EXERCISE> Reproduce the section of the listing that begins at the line containing "You are a GUI" and finishes at the line containing "This screenshot has width=1408, height=702.". Include both end lines and nothing beyond them.

MATERIAL PROVIDED>

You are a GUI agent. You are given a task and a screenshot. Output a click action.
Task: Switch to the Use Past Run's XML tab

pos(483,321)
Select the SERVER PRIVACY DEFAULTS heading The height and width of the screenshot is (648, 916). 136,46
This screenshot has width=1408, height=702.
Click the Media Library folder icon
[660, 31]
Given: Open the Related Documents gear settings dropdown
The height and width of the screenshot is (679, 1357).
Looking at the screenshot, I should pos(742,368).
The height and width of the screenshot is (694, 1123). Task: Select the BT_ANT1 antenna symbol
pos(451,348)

---

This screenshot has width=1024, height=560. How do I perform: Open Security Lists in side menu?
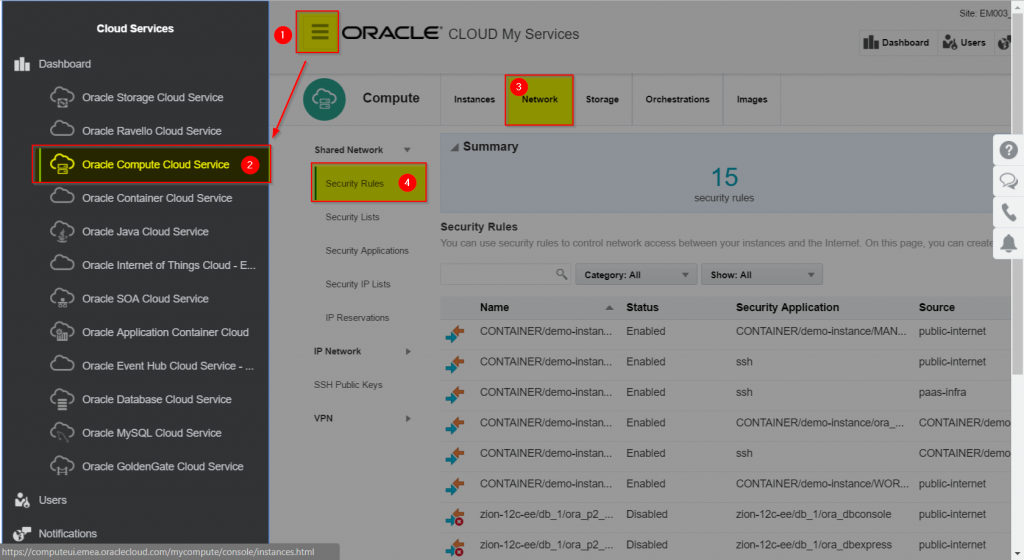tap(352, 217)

RESULT OF THE TASK>
You are a GUI agent. You are given a task and a screenshot. Output a click action.
Task: Switch to the Use Past Run's XML tab

pos(483,321)
Select the SERVER PRIVACY DEFAULTS heading The height and width of the screenshot is (648, 916). 136,46
This screenshot has width=1408, height=702.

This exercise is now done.